Discharged firearm cartridges produce unique microscopic particles referred to as gunshot residue (GSR). GSR is the product of combustion of the primer material. Depending on the type and brand of ammunition, GSR particles typically contain varying amounts of lead, barium, and antimony, along with one or more other elements, such as aluminum, silicon, phosphorus, sulfur (trace), chlorine, potassium, iron (trace), nickel, copper, zinc, zirconium, and tin. If particles containing lead, antimony, and barium are detected on a crime suspect’s hands or clothing, it is taken as sufficient evidence that the person has either recently handled a discharged firearm, was present in the general vicinity of a weapon while it was discharged, or came in contact with a surface contaminated with GSR. Scanning electron microscopy (SEM) combined with energy dispersive X-ray spectroscopy (EDS) is the most commonly used technique for detecting the presence of GSR particles.
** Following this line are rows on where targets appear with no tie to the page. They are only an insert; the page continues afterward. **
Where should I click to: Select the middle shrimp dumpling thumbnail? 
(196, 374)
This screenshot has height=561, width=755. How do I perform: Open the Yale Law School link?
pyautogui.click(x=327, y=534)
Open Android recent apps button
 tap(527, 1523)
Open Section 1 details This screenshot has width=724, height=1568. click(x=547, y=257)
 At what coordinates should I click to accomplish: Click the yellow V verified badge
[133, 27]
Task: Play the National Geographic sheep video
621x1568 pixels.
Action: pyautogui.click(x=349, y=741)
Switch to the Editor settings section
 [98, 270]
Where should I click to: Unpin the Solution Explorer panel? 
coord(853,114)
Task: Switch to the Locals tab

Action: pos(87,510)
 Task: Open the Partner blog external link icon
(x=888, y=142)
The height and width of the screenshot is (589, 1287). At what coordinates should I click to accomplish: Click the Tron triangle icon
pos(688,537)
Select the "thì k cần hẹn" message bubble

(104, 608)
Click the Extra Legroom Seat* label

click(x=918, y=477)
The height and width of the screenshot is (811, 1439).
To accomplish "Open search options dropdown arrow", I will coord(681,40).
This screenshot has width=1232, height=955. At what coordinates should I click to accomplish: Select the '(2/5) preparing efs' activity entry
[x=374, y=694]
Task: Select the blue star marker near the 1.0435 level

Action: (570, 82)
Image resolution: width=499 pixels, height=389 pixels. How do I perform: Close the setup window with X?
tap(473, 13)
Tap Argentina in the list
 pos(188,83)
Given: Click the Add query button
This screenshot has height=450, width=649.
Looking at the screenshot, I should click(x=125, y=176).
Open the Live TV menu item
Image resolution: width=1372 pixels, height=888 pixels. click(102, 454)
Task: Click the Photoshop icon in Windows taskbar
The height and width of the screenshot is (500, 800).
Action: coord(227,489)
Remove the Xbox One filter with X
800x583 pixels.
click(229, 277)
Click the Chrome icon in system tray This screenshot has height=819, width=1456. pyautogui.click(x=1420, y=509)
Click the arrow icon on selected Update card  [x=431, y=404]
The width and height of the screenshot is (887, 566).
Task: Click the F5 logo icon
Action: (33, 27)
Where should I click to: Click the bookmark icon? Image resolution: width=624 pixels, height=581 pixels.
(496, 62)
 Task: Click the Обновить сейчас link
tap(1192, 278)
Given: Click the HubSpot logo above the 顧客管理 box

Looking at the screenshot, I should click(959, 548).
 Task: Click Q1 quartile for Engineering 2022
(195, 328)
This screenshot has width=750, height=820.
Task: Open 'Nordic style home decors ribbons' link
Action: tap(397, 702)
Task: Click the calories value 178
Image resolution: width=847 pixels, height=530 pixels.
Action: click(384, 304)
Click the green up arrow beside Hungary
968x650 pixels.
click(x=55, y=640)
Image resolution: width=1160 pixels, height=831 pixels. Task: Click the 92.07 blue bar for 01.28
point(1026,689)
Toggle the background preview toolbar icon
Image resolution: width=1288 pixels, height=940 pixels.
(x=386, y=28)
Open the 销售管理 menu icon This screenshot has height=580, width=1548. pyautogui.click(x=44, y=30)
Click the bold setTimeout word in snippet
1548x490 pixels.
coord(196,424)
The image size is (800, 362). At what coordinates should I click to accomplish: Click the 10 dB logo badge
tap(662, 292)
GSR samples are collected from a suspect’s hands and clothing using adhesives mounted on standard SEM sample stubs. SEM imaging is used to verify the characteristic size, shape, and morphology of GSR particles and EDS can identify the elemental composition of individual particles.

 

Determining the presence of lead, barium, and antimony fused together in a single particle having the correct morphology is all that is normally required for the positive identification of GSR. However, because of the high temperatures (~1,500-3,600 °C) and pressures (~14,000-65,000 psi) that result within 1 millisecond of discharging a firearm cartridge, highly complicated chemical interactions are likely to occur that will affect the chemical composition of the GSR particles. Because of its nanometer-scale sampling depth and the ability to provide detailed chemical state information, X-ray photoelectron spectroscopy (XPS) can provide important information regarding the surface chemistry of GSR; therefore, XPS offers potential as a complementary technique to SEM/EDS analysis. The aim of this investigation was to use XPS to gain further knowledge regarding the surface chemistry of GSR.